Segment Start: Provided text

In "Frigidly", a pair of detectives comes looking for the Snow Queen (Gladys) in a diner where Andrea is drinking at the counter. A boy (Mike), who had been a student of Helena, is waiting.

"Collectively" is about a man who has a series of random people, including a mail carrier and his son (Mike), coming to his house to declare how much they love him. "Isn't love a sharing?", asks the narrator, trying to explain the postman's (and everyone else's) strange longing for the house owner. The story concludes with the man sharing accepting the affection of his guests by sharing a smoothie with them.

In "Symbolically", an aspiring writer (Tomas) hooks up with a man (Adam) who has come to film a potential catastrophe. The next day, the man returns with his girlfriend (Eddie).

In "Clearly", a young couple (Adam and Eddie) sneaks away into the woods for some risqué outdoor sex. After they have undressed, an apologetic hiker (Tomas) interrupts them with news of an injured friend (Steven). The couple attend to the hiker's needs, leaving their own hanging.

The female character (Eddie) in "Naturally" dates a man who turns out to be a ghost. When she discovers this, she ends their union. Her ex is called 'Joe'.

"Wrongly" features a graduate student (Allison) inexplicably drawn to a colleague (Steven) who's already treated her badly.

In "Truly", Daniel Handler explains the game Adverbs: "Someone is It and leaves the room and everyone else decides on an adverb. It returns and forces people to act out things in the manner of the word, which is another name for the game. People argue violently, or make coffee quickly, and there's always a time when the alcohol takes over and people suggest hornily and we all must watch as It makes two people writhe on the floor, supposedly dancing or eating or driving a car, until finally It guesses the adverb everyone's thinking of. It's a charade, although it's not much like Charades. You play until you get bored." Handler's explanation of Adverbs leads to a discussion of the identity of characters across chapters: "Nobody keeps score, because there's no sense in keeping track of what everyone is doing. You might as well trace birds through a book, or follow a total stranger you spot outside the window of your cab, or follow the cocktails spilling themselves from the pages of vintage cocktail encyclopedias to leave stains through this book, or follow the pop songs that stick in people's heads or follow the people themselves, although you're likely to confuse them, as so many people in this book have the same names. You can't follow all the Joes, or all the Davids and Andreas. You can't follow Adam or Allison or Keith, up to Seattle or down to San Francisco or across—three thousand miles, as the bird flies—to New York City, and anyway they don't matter."

Segment End: Provided text
Segment Start: Provided data

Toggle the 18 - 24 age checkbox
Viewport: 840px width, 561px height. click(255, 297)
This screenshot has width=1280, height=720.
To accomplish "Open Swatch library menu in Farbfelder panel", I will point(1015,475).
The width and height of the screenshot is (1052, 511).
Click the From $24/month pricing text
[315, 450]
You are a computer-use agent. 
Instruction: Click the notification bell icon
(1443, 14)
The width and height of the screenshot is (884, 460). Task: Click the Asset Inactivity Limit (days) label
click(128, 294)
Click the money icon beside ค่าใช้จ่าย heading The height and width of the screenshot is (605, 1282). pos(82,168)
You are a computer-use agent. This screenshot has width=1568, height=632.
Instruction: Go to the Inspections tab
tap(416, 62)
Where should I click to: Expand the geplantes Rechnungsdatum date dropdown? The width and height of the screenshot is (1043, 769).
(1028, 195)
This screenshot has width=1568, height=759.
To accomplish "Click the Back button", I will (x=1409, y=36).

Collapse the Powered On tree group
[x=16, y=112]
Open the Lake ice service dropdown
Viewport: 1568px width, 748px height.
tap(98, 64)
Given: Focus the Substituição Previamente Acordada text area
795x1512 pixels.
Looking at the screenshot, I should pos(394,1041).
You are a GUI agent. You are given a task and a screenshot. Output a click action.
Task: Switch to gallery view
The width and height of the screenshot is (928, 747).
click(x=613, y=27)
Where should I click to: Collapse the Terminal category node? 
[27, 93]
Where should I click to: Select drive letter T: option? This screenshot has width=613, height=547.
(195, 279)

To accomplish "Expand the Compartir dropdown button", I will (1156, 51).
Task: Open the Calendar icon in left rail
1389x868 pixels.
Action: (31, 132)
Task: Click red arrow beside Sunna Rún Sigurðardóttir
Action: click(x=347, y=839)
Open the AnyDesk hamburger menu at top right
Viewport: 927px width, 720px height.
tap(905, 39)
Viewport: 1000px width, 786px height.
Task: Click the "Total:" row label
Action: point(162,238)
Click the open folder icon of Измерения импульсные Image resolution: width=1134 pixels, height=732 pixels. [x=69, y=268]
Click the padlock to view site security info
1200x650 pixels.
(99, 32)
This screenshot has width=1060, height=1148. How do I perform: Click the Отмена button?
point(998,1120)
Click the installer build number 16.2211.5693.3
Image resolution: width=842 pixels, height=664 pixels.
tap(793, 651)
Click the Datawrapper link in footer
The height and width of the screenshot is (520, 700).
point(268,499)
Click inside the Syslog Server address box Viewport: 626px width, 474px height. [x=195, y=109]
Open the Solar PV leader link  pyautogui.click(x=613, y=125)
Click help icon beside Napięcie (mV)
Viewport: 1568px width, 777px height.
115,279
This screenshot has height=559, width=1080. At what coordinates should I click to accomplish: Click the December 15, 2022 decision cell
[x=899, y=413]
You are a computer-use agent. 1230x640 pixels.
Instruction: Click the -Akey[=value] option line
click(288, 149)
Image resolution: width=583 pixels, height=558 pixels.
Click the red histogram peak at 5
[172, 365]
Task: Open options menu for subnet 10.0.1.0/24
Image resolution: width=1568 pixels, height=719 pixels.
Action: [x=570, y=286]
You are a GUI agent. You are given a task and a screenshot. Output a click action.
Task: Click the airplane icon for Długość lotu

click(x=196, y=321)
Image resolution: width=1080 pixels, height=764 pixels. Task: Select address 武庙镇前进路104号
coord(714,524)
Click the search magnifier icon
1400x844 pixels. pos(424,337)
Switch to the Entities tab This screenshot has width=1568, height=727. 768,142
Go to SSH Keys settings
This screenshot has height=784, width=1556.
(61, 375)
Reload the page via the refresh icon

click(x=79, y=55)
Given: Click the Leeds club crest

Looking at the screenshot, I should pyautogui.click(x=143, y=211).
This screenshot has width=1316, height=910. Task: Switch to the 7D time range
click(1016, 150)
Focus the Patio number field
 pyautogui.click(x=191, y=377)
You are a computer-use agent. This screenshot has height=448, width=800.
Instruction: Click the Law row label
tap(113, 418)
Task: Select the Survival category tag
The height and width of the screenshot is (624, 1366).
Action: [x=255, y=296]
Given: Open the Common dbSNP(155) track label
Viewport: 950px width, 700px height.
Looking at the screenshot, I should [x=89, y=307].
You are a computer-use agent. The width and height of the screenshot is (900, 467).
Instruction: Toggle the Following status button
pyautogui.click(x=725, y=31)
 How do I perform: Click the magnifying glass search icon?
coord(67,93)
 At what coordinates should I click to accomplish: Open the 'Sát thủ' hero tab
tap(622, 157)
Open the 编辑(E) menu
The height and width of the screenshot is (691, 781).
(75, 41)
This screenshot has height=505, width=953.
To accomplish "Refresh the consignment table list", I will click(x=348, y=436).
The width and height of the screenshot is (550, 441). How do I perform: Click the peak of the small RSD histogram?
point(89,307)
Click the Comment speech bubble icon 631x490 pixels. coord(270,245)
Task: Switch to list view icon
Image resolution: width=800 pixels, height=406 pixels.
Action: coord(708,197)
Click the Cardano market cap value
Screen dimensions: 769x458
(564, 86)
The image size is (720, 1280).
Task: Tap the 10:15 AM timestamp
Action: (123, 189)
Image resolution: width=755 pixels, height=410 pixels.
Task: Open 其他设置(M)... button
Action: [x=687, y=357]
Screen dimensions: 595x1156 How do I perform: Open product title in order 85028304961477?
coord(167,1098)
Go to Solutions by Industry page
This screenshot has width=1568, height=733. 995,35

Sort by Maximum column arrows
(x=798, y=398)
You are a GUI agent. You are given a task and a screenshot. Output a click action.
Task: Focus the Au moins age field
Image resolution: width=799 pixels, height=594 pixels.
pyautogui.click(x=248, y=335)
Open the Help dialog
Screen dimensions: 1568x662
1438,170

Segment End: Provided data

▸ What you should do: Pick up the story-by-story summaries above where they stop and write the next part.

▸ Reply:
In "Not Particularly", Helena awaits the return of her husband, David. She thinks he's cheating on her, because he's left his passport behind, but she doesn't realize that (at that time) he doesn't need a passport to travel to Canada. Helena meets Joe and gets a letter addressed to Andrea.

In "Often", Allison is married to a comic writer and goes on a cruise for comic writers. She meets Keith.

In "Barely", Sam moves out after her roommate (Andrea) gets involved with Steven. The boy across the street is Mike.

In the last story, "Judgmentally", Joe avoids jury duty and meets Andrea, who is driving a cab.

== Reviews ==
Tasha Robinson, writing for The A.V. Club in 2006, wrote that the book "deepens as it goes along, turning into something richer and more complicated than it seems at first blush. As characters, objects, and symbols, vault across plotlines to repeatedly re-emerge, and successive stories not only become stronger and better realized, but reflect back on previous chapters, the book takes on a keener, smarter edge. It's like watching a film come into focus."

Lucy Ellmann, writing for The Guardian, reviewed the book poorly: "The cute faux awkwardness, the pedantry proposed as mateyness, the tricksy reminders of the narrator's role, combined with ominous stories of young women going into the woods alone or getting into cars with strangers, and the requisite allusions to 9/11, all connive at seeming cool, timely, significant, memorable: teenage stuff."

Publishers Weekly gave Adverbs a starred review, praising its "linguistic pyrotechnics" and "blithe poignancy."